Reputation: 461
We have a simple query running on a table/view which is approx of size 5 TB. We are performing ETL and finally adding the data to the core table by adding a partition.
But as the data we are processing is huge, the query spawns 4000+ mappers and 1000+ reducers. Query also runs for 40+ mins.

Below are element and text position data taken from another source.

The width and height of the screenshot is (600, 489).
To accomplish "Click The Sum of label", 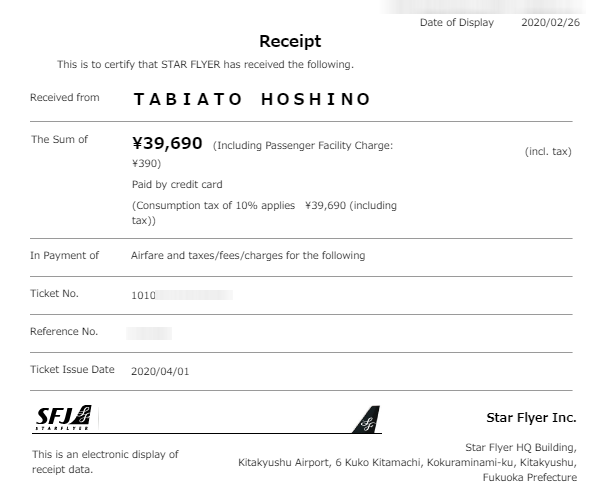I will pos(59,140).
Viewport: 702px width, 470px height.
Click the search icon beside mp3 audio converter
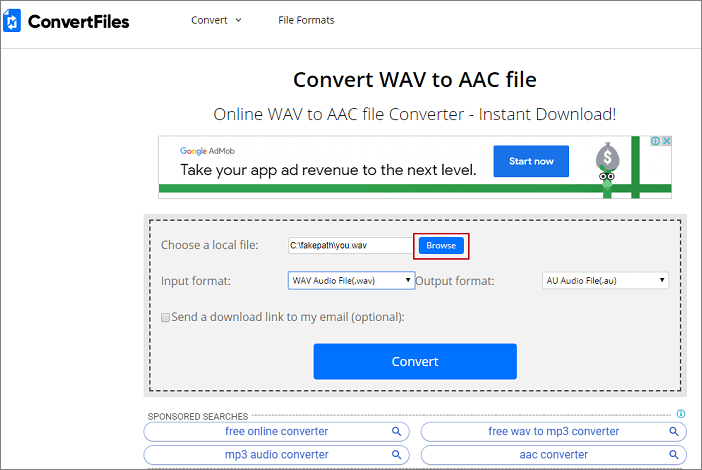tap(396, 455)
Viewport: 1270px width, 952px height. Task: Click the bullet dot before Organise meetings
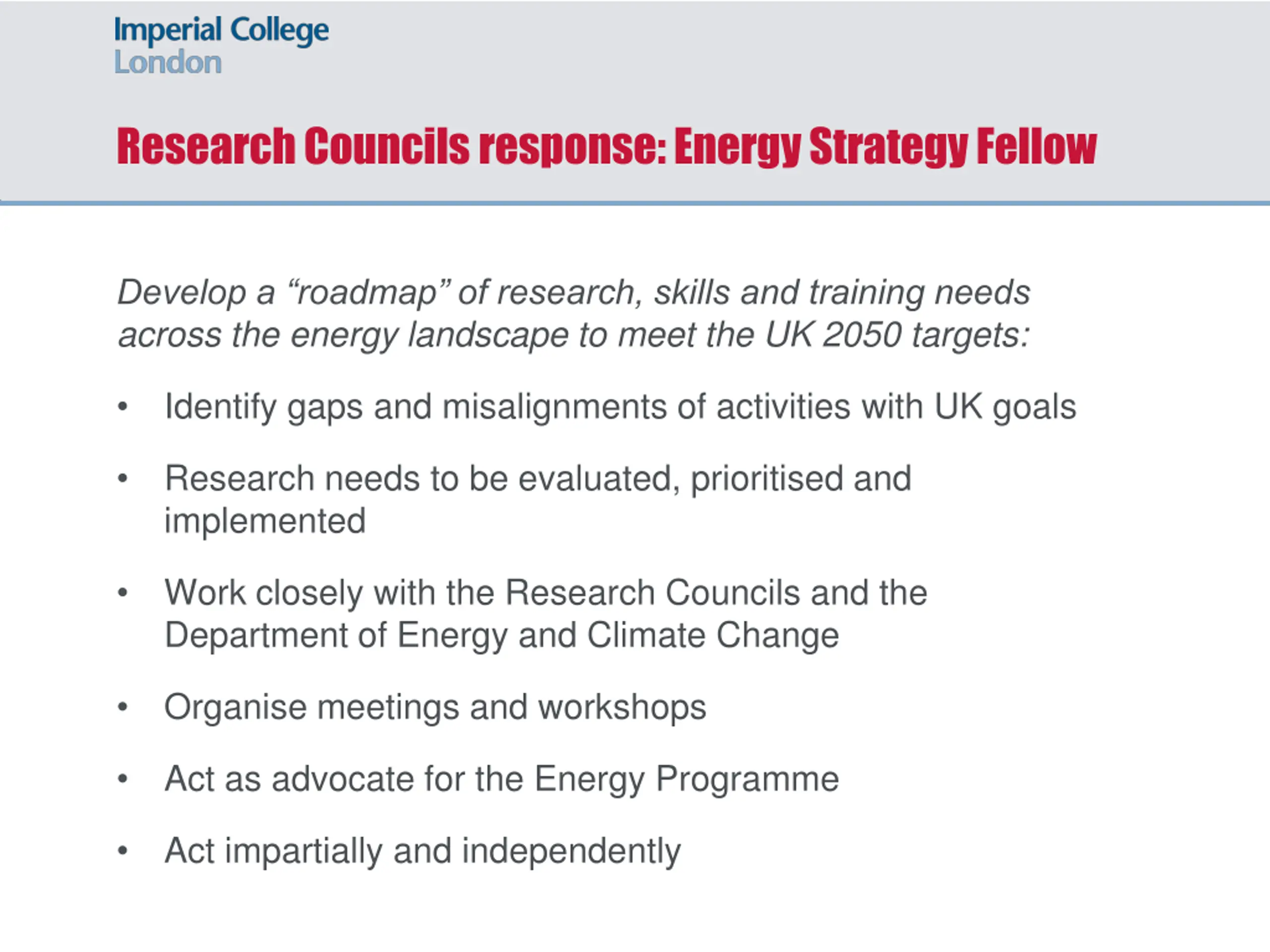[x=123, y=707]
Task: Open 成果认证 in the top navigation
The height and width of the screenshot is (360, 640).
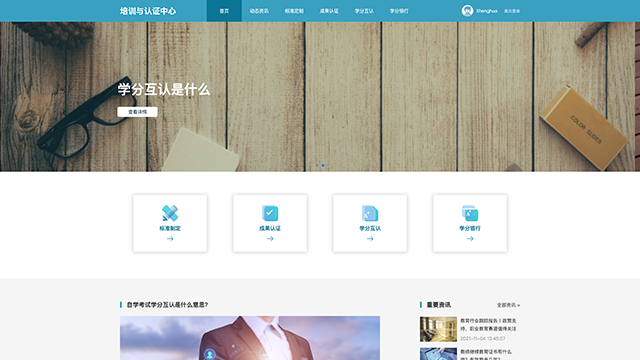Action: tap(329, 11)
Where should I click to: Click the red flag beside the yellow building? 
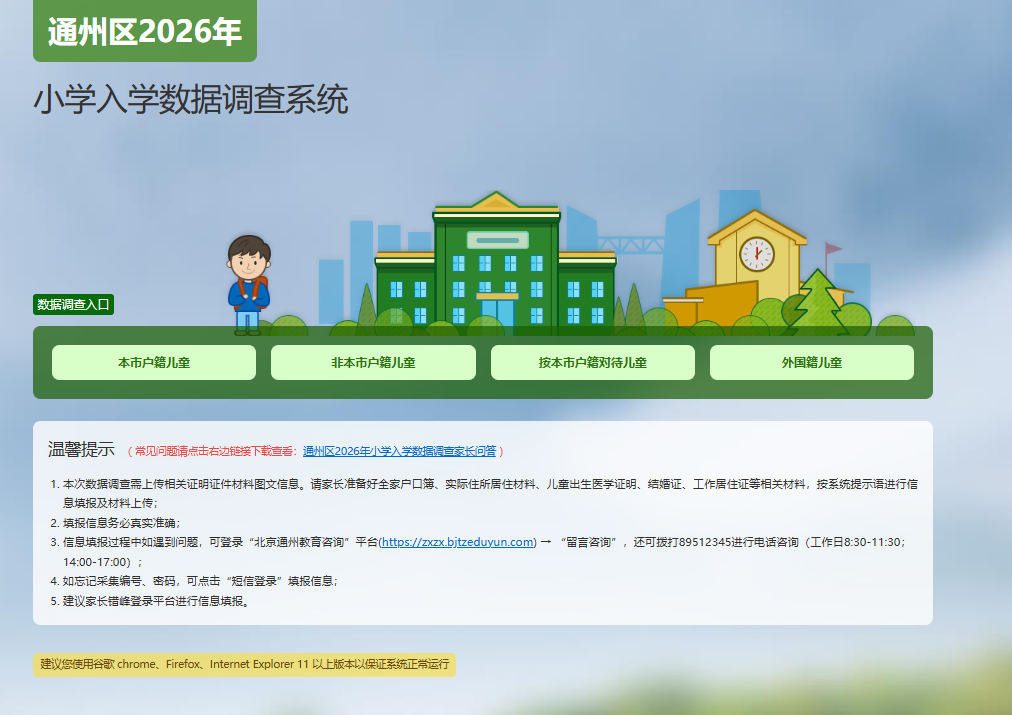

How can I improve /reduce resource utilization?
Query:
insert overwrite table dss.prblm_mtrc partition (LOAD_DT) select *, '2019-01-02' as LOAD_DT from dss.v_prblm_mtrc_stg_etl
Upvotes: 1
Views: 1860
Reputation: 38290
Use static partition, in case there are already many partitions in target table, Hive will scan them faster before final load, see also this: HIVE Dynamic Partitioning tips
insert overwrite table dss.prblm_mtrc partition (LOAD_DT='2019-01-02') select * from dss.v_prblm_mtrc_stg_etl
If your source table has too many small files, try to reduce them, use concatenate for orc files or use merge during loading source table
Use vectorizing, tune mappers and reducers parallelism: https://stackoverflow.com/a/48487306/2700344
set hive.vectorized.execution.enabled = true;
set hive.vectorized.execution.reduce.enabled = true;
All vectorizing settings are here.
And if you target table contains many already loaded partitions, try to switch off statistics auto gathering, this setting may speed-up loading:
set hive.stats.autogather=false;
Also if your source table is orc and splits calculation takes too long time, try this setting:
hive.exec.orc.split.strategy=BI;
More about ORC strategy: ORC split strategy
Upvotes: 1